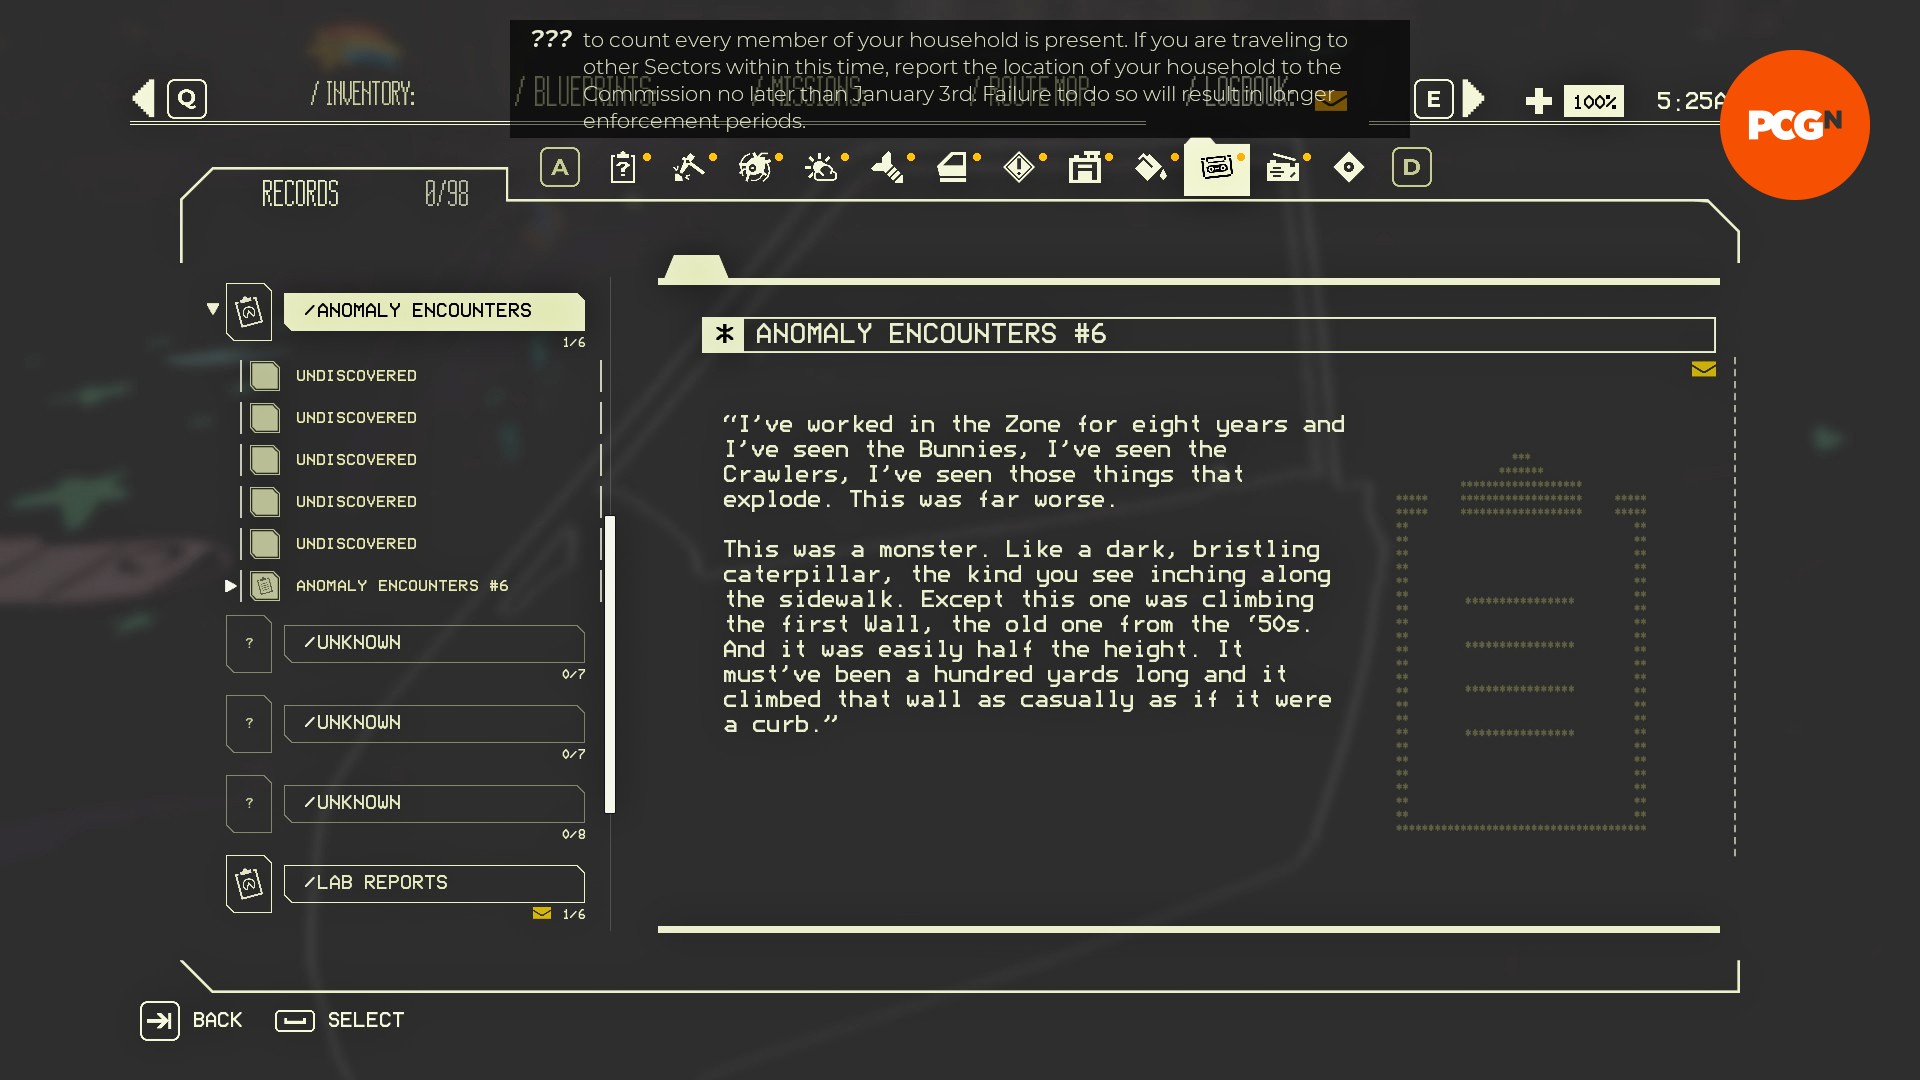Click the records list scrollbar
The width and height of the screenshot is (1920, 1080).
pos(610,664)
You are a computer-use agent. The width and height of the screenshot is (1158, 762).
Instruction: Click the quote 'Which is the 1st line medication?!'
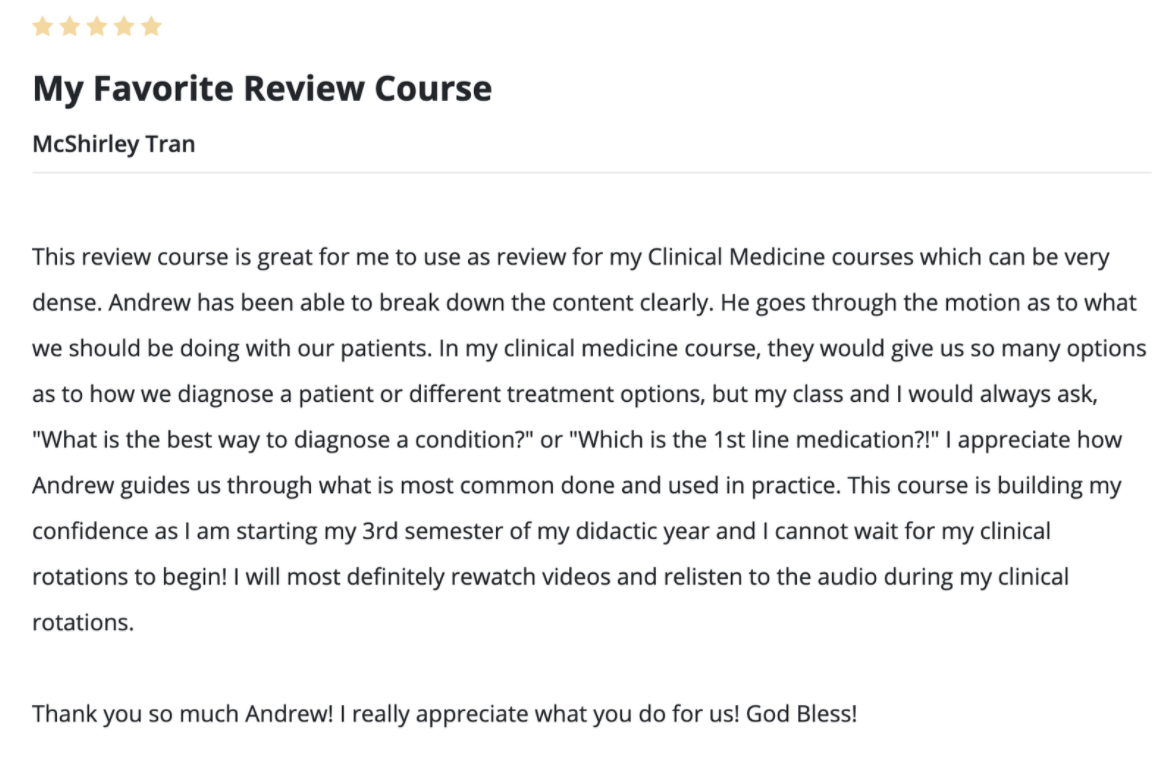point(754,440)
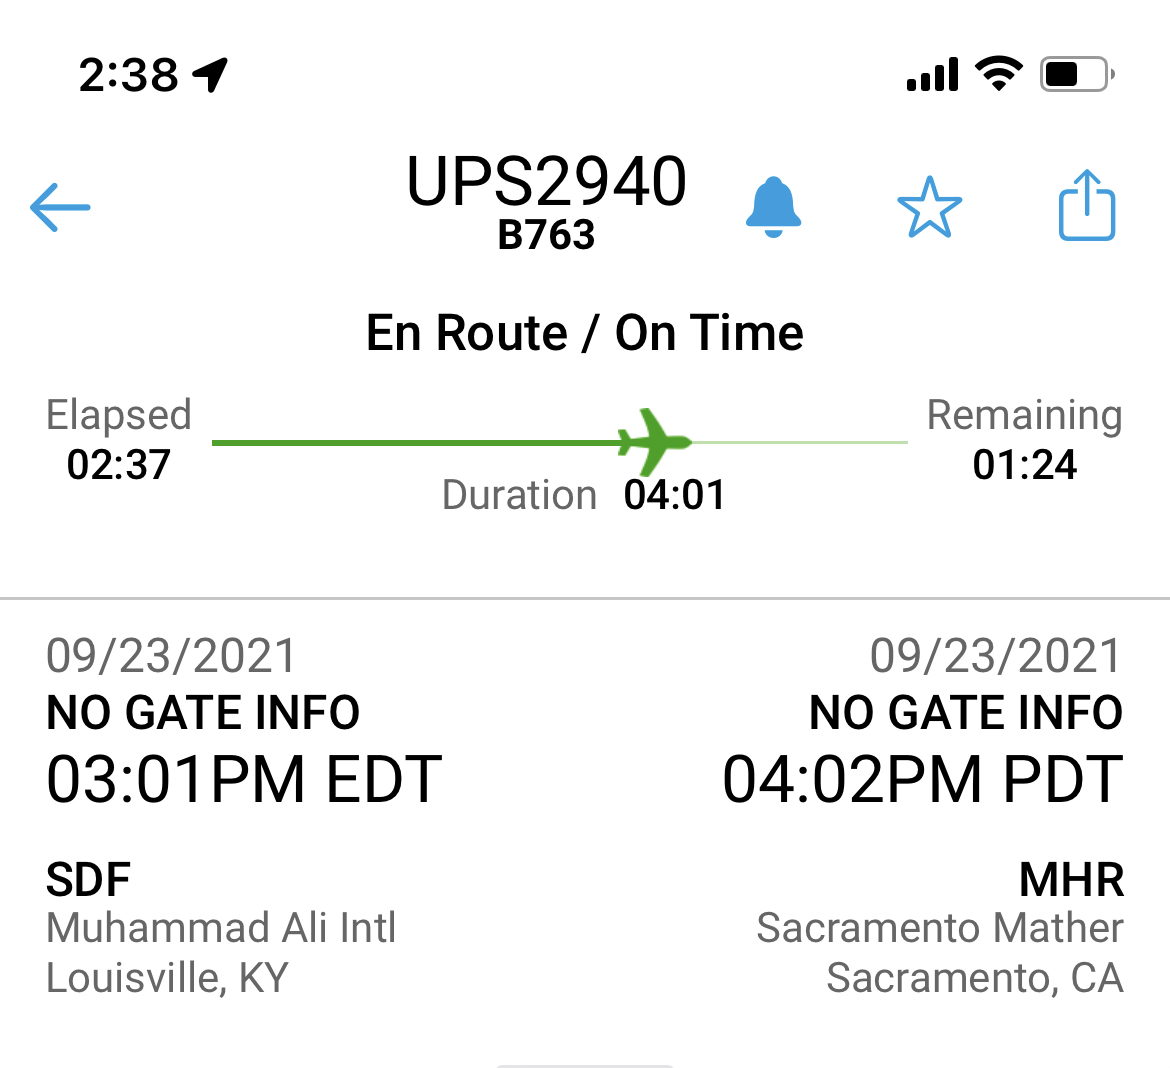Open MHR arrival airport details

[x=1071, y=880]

» Written problem
Reproduce the records verbatim, beginning with the line that contains "You are a computer-use" and continuing through the end of the records. Omit the pictures from your answer.

» Answer to this problem
You are a computer-use agent. The width and height of the screenshot is (1158, 762).
Instruction: Click the quote 'Which is the 1st line medication?!'
point(754,440)
Open MHR arrival airport details

[x=1071, y=880]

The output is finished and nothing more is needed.